The Liberal Democrats risk being dragged down by the Tories and should become a radical progressive party again, Vince Cable said today.
"The challenge today is to reinforce that liberal tradition which is at risk of being compromised by working with what in Clydeside are called the hated Tories," he told his party conference in Glasgow.
"We must not concede to labour the mantle of radical progressive politics. We must assert our ownership of that tradition."
The business secretary warned against trying to "split the difference" with other parties and told the Lib Dems to instead find a "clear and distinctive vision" of their own.
In a blistering attack, Cable described his coalition partners as the "Tea party Tories".
And he accused them of launching a "toxic" assault on minorities under the direction of their campaign manager Lynton Crosby.
"We have dog whistle politics orchestrated by an Australian Rottweiler. We have got hostility towards organised labour and people on benefits and immigrant minorities."
He added: "That is not our kind of politics. It is ugly and we will not be dragged down by it."
Cable also criticised the government's immigration policy for making Britain appear "closed for business".
"I hoped that we would find common ground with the Tories at least in one area: supporting an open, outward looking country," he said.
"Indeed we said with one voice: Britain is open for business. Sadly, that message has changed."
Tackling the "rotten core" in business
Cable also announced plans to clamp down on the "abuse" of zero hours contracts today.
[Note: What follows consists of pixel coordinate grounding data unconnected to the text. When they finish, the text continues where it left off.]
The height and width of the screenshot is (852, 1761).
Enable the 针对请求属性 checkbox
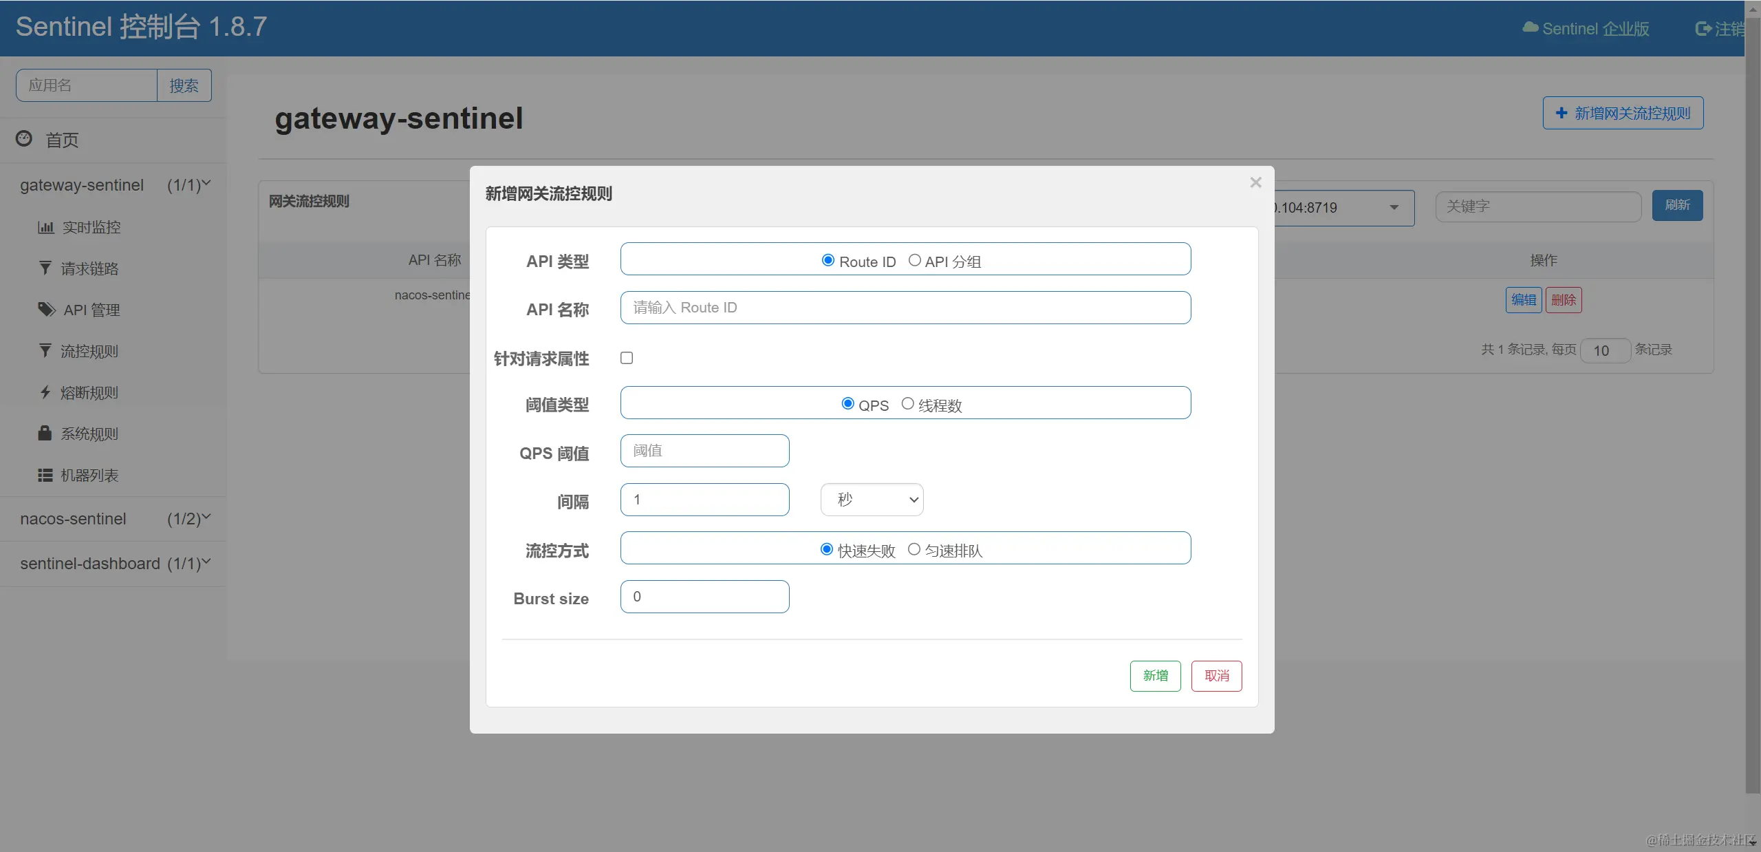pyautogui.click(x=627, y=358)
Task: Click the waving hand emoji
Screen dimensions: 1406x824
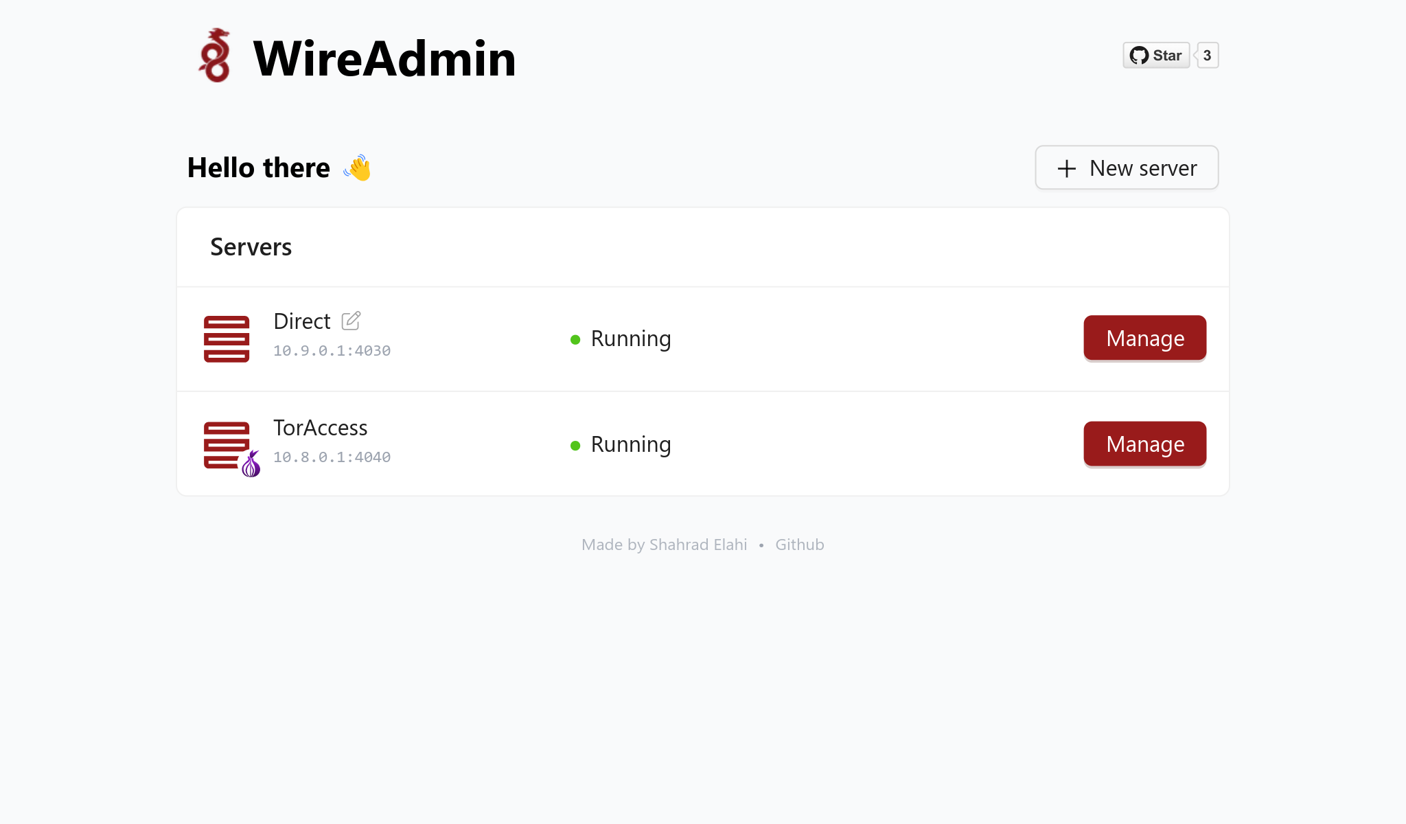Action: (358, 168)
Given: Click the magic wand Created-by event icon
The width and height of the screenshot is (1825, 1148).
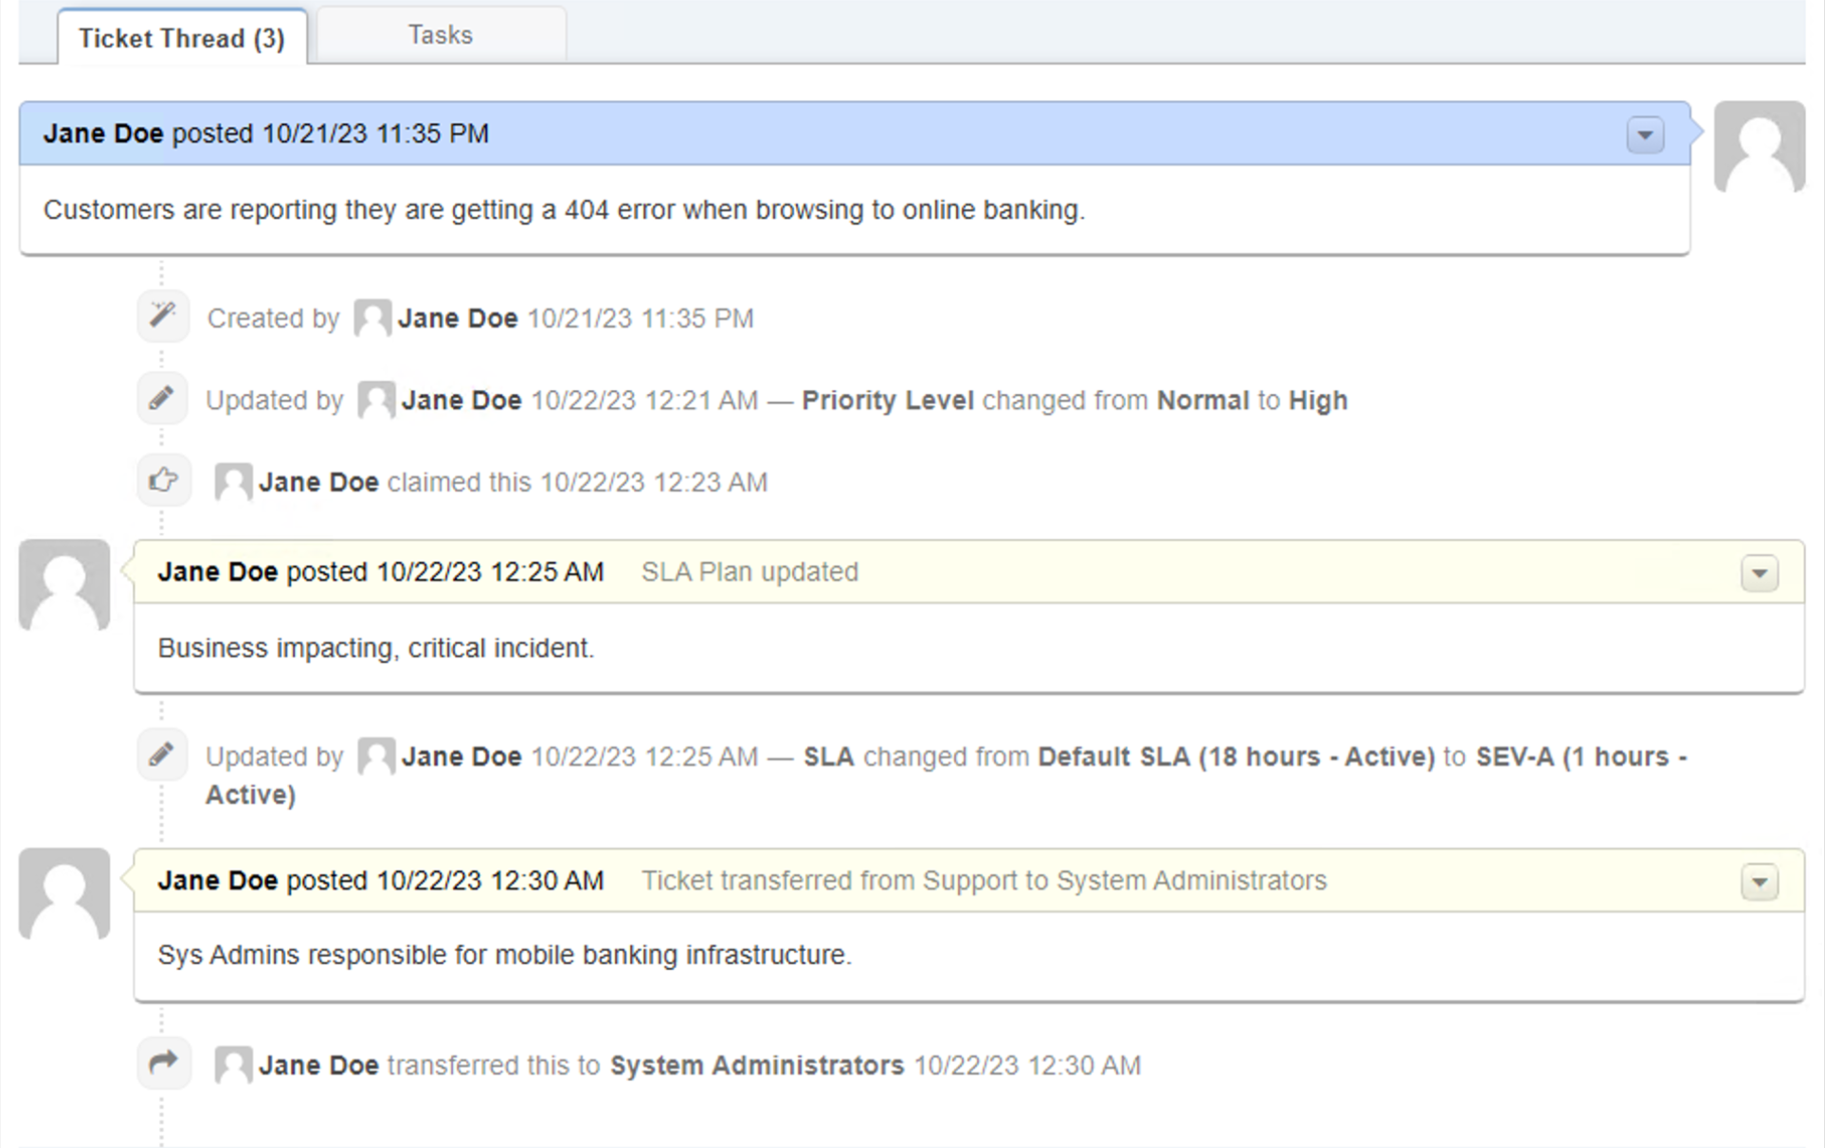Looking at the screenshot, I should click(163, 316).
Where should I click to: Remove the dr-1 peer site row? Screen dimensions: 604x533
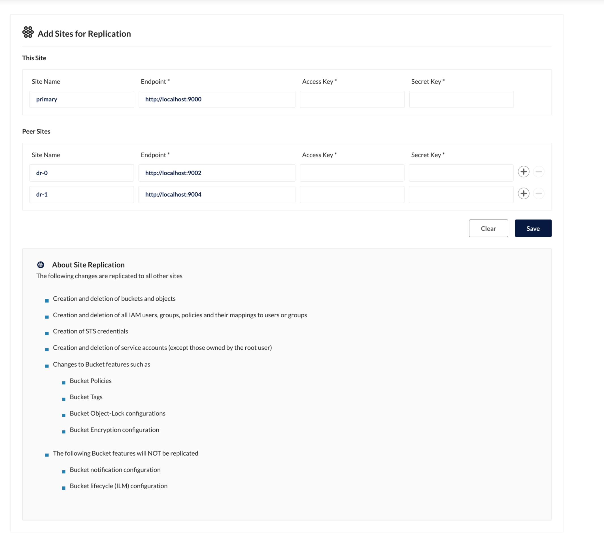[538, 194]
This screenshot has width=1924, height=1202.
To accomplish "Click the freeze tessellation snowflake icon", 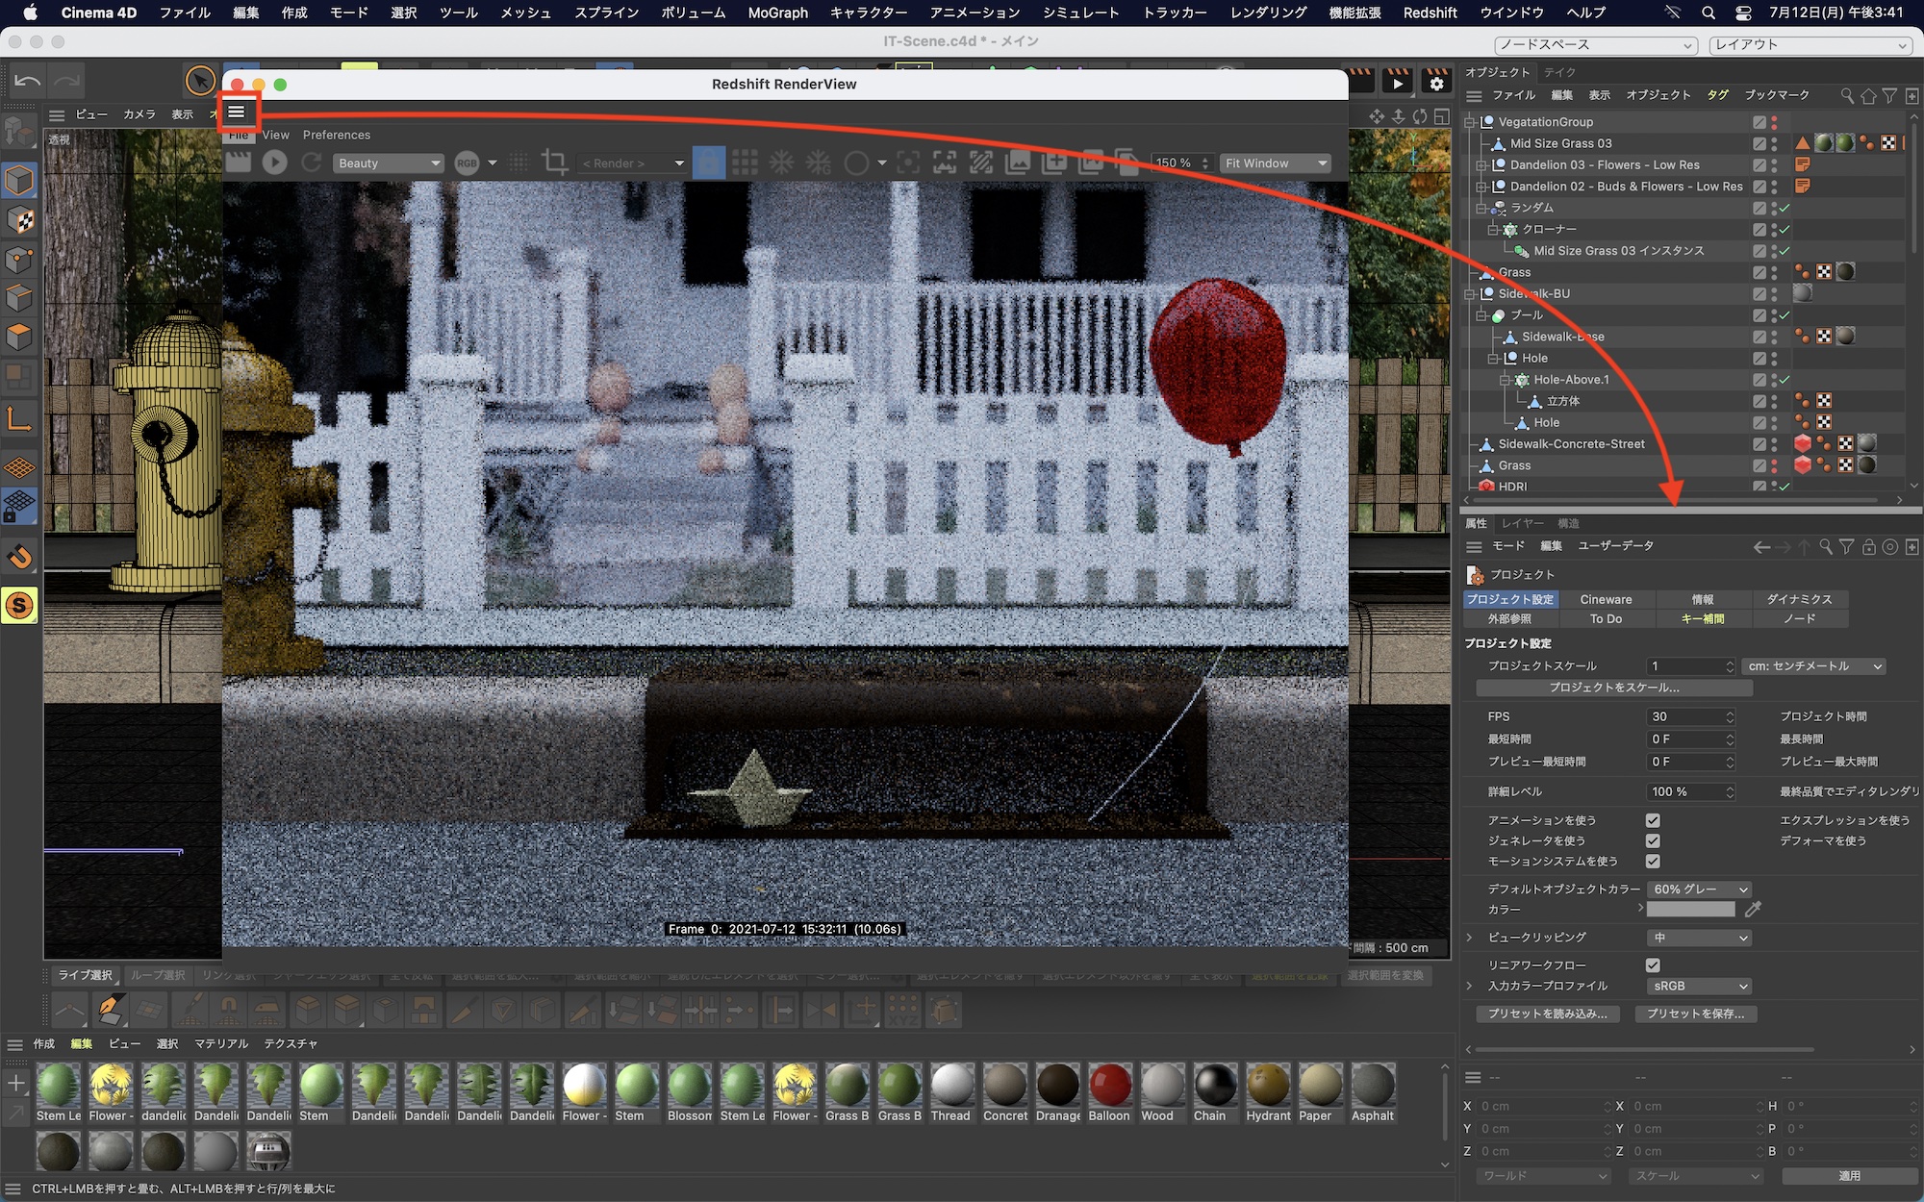I will [781, 163].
The Department for Business, Innovation and Skills held a review into the contracts over the summer.
Cable will now launch a public consultation into his plans, focusing on employers who restrict workers from taking on other employment while on the contracts.
He also outlined plans to tackle "rogue directors" and consider significantly raising the minimum wage.
He has asked the Low Pay Commission to look at "what economic conditions would be needed to allow the national minimum wage to rise by more than current conditions allow."
Cable's speech risked putting him at odds with Nick Clegg, who today argued that the party must not sway from its central aim of cutting the deficit.
Clegg later appeared to deliver a mild rebuke to Cable.
Speaking in a question and answer session, he warned against treating the Tories as a "caricature."
"Do I relish making these cuts? No of course not. But is it in any way the kind of caricatured ideological thing that it is being imposed on us by Tories and we're just hapless recipients I just don't think any of the facts sustain that."
Cable's speech also closely aligns him with those who want the Lib Dems to prepare the ground for a future coalition with the Labour party.
Ed Miliband has made zero hours contracts and the living wage, major campaigning themes and recently pledged to ban certain forms of zero hours contracts if he becomes prime minister.